Records from a collection:
- - -

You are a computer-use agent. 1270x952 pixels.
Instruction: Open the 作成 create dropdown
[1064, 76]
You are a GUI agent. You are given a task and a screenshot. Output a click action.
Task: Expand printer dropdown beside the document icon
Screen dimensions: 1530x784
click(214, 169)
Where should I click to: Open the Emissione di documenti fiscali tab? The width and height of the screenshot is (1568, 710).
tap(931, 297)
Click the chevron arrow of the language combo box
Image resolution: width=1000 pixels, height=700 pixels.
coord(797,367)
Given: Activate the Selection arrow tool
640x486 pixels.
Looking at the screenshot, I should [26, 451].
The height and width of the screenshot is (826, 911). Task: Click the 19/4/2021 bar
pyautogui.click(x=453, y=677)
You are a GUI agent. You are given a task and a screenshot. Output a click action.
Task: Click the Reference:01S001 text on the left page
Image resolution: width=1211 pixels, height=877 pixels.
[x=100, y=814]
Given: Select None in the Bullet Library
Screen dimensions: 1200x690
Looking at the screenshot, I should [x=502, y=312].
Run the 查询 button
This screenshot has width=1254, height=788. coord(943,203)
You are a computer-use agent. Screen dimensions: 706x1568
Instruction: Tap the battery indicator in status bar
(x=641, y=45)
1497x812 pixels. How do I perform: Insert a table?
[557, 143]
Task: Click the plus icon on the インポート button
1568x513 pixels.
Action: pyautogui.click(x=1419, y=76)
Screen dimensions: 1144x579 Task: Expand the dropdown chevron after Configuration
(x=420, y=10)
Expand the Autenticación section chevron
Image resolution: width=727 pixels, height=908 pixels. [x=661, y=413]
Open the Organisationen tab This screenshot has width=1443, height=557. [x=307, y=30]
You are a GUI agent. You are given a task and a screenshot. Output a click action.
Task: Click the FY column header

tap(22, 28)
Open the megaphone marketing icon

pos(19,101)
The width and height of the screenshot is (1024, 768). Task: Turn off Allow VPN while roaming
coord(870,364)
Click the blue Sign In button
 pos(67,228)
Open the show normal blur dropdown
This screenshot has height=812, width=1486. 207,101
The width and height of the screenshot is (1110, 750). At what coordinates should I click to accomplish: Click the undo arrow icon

- - -

* **Given task**
Put the lines of the listing above into a numbered list, from the line with "Screen dimensions: 1144x579" up to and including the line with "Open the Organisationen", leaving out any blank lines.

* **Response below**
1. Screen dimensions: 1144x579 Task: Expand the dropdown chevron after Configuration
2. (x=420, y=10)
3. Expand the Autenticación section chevron
4. Image resolution: width=727 pixels, height=908 pixels. [x=661, y=413]
5. Open the Organisationen tab This screenshot has width=1443, height=557. [x=307, y=30]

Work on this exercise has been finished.